Back to Ganoksin | FAQ | Contact


G’day; I wrote something on these lines a few years ago in Orchid,
but here we go again. again; Question: why is borax a flux? What
actually does a flux do anyway? (same question)

A flux is a substance that cleans the surfaces of metals which are
to be heated, and as a consequence of the heat, will combine with
oxygen, sulphur, and other materials present in the atmosphere or
metal. thus keeping the surface fresh and clean. Fluxes do this
because they have a special affinity for metallic oxides and other
compounds. Borax has such an affinity for metal oxides, etc, and
converts them into acid soluble borates which are iin fact glasses
and can be washed off heated work and dissolved in acids such as
sodium bisulphate, citric acid, 10% sulphuric acid and even lemon
juice. after heating is finished. Borax is not the only material used
as a flux. Plumbers used to use tallow when jointing lead for
pipes and tanks. Electronics technicians use a special resin as a
flux for tin/lead solders, as any acid left after soldering could
cause electrical faults. Borax used in some higher temperature work
with uncompromising metals, often contain ammonium or sodium
fluorides, which help with the dissolving of metal oxides. Brazing,
using brass alloy rods with some bronzes, iron, nickel, and so on
work better with the presence of fluorides in the flux, and even
silver and gold join more easily with fluoride fluxes. But
fluorides are poisonous, and care must be taken not to inhale the
fumes. But don’t go overboard about fluorides; just be careful,
but remember that your natural teeth are coated with a fluoride
complex. (Heat a tooth with sulphuric acid and the resultant vapour
will etch glass)

-------

= TO-DO LIST =
(1) Retype the passage on borax and flux from "G’day; I wrote" up to and including "anyway? (same question)".
(2) Please extend the passage on borax and flux, starting right after its last sentence.
The material that comes next is not needed.

Entries on where items are located:
-------

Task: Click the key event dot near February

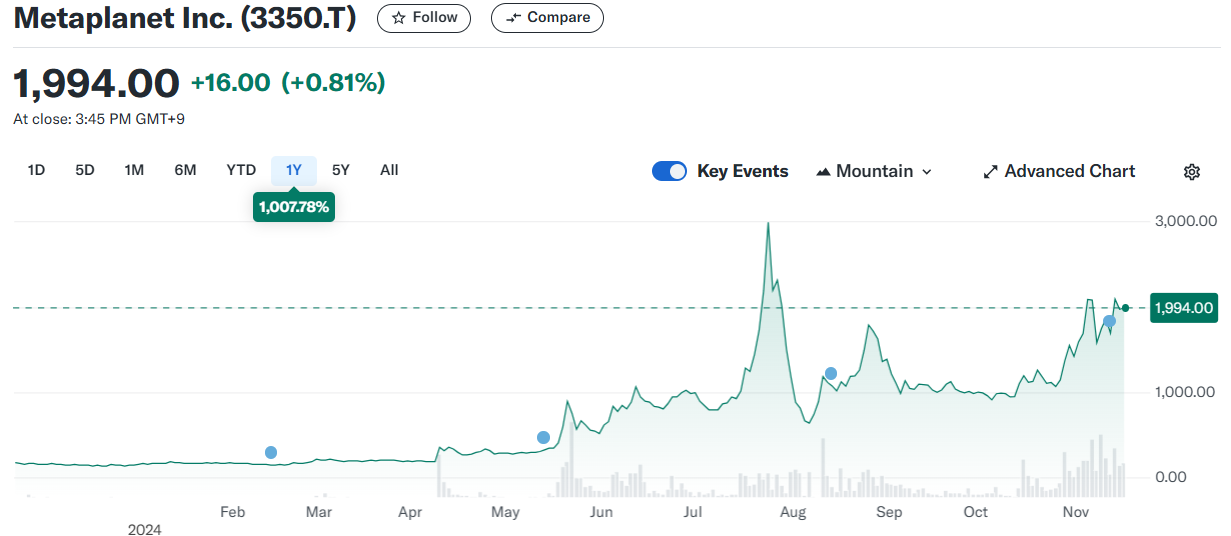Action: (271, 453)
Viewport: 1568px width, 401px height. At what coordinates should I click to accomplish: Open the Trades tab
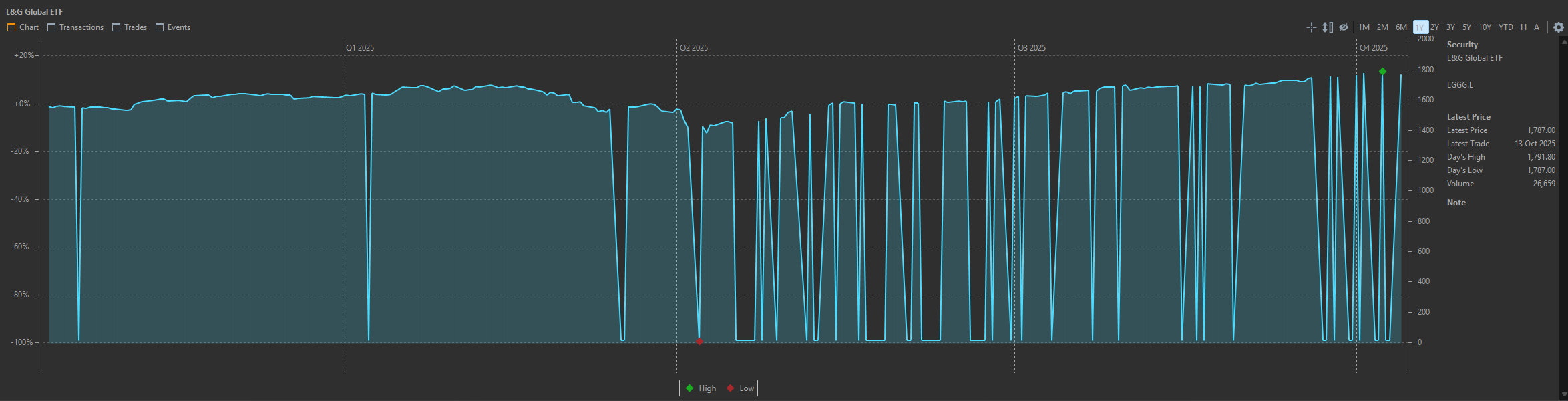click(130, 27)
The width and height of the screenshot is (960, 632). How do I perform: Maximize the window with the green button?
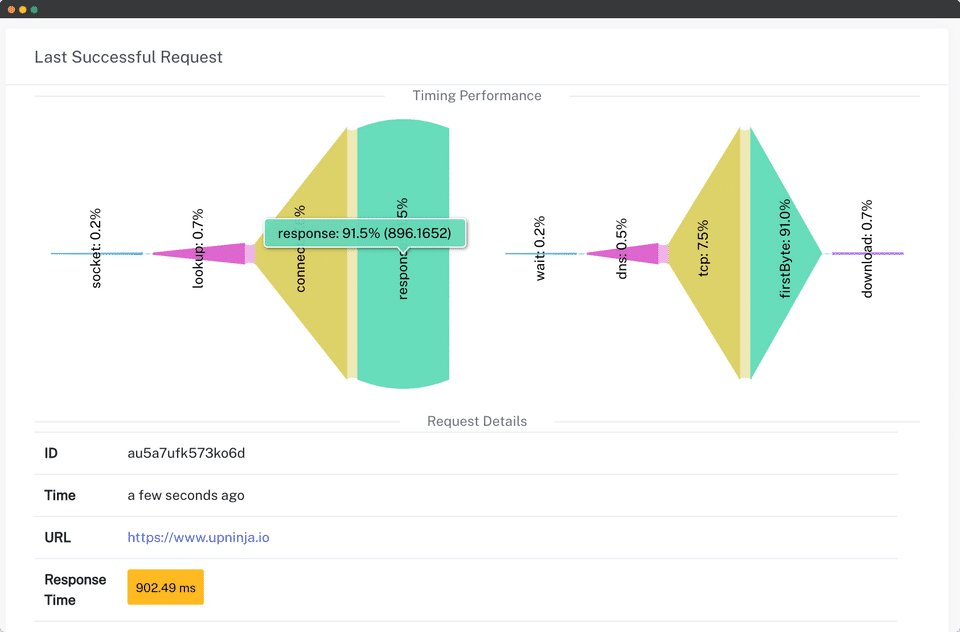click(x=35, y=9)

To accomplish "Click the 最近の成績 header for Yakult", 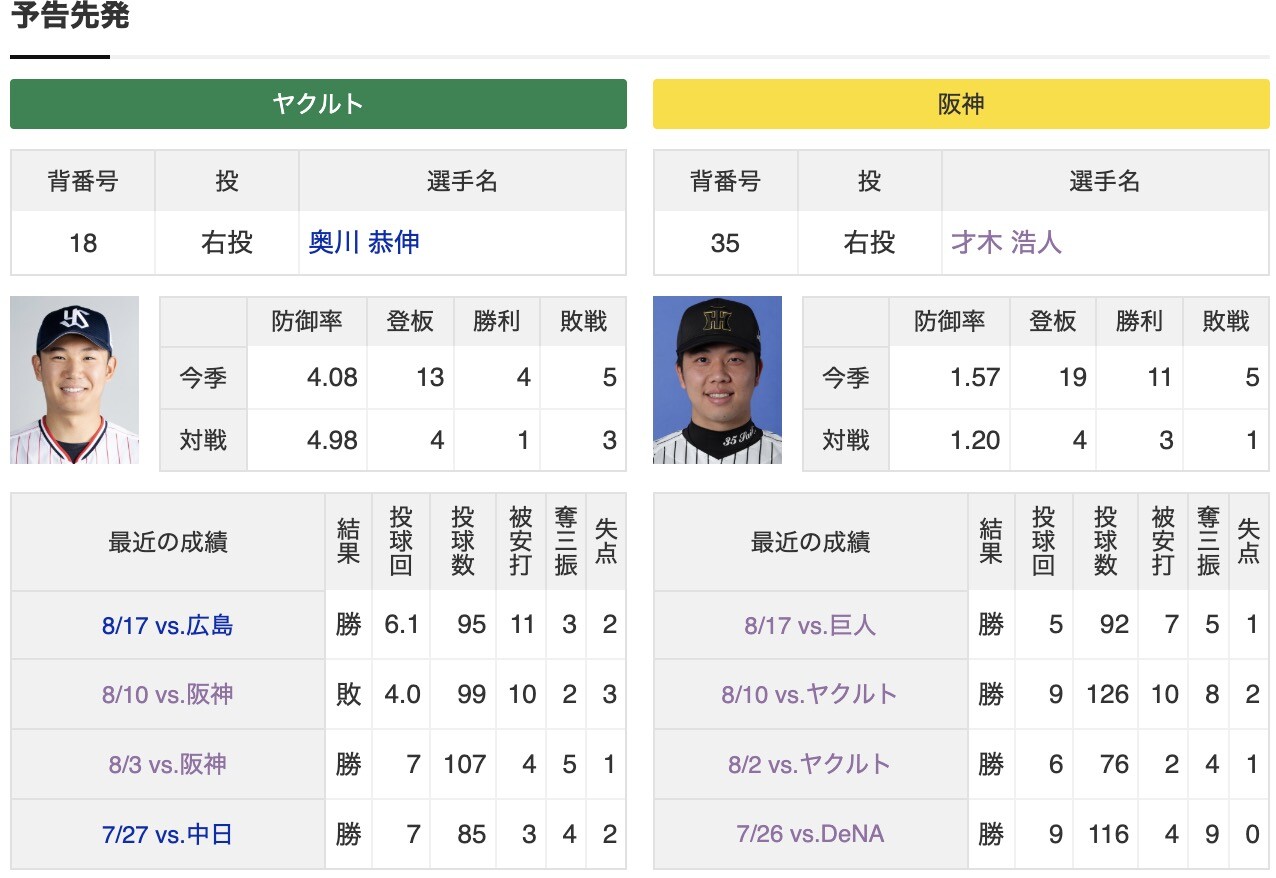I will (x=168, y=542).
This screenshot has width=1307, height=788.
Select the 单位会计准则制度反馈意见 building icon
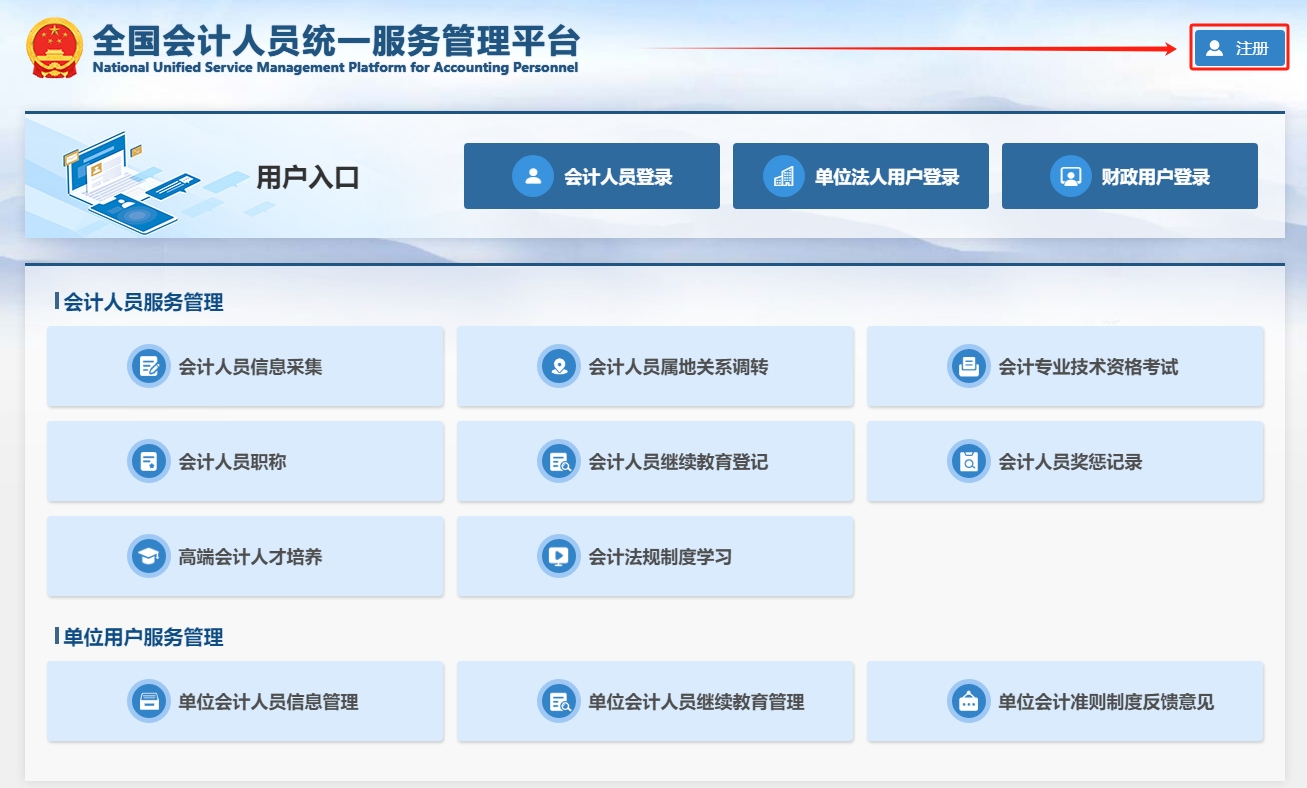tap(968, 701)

-------

= EXERCISE ANSWERS =
(1)
G’day; I wrote something on these lines a few years ago in Orchid,
but here we go again. again; Question: why is borax a flux? What
actually does a flux do anyway? (same question)

(2)
Now, given all this, what might one expect to happen if gemstones
were to be coated with boric acid or borax and heated to red heat?
As you now know that boron compounds have an affinity for hot metal
oxides and other metal compounds, you should expect it to etch
gemstones like ruby, sapphire, tourmalines, agates, and so on… I
am well aware that some books reccommend this, but now you know why
people like me say you should be careful to keep fluxes away from
precious and semi precious stones.

In other times before instrumental chemistry became possible. one
had to get the unknown chemical into water solution to enable
subsequent analysis, and this was accomplished by heating the
unknown strongly with borax, then dissolving the result in
aciidified water so that other reagents could react and provide
clues as to what the unknown contained. Any person over the age of
50 will tell you this form of analysis was used to help teach
chemistry in the sixth form. (Don’t really know why they stopped that
method of teaching)

Here endeth the lesson.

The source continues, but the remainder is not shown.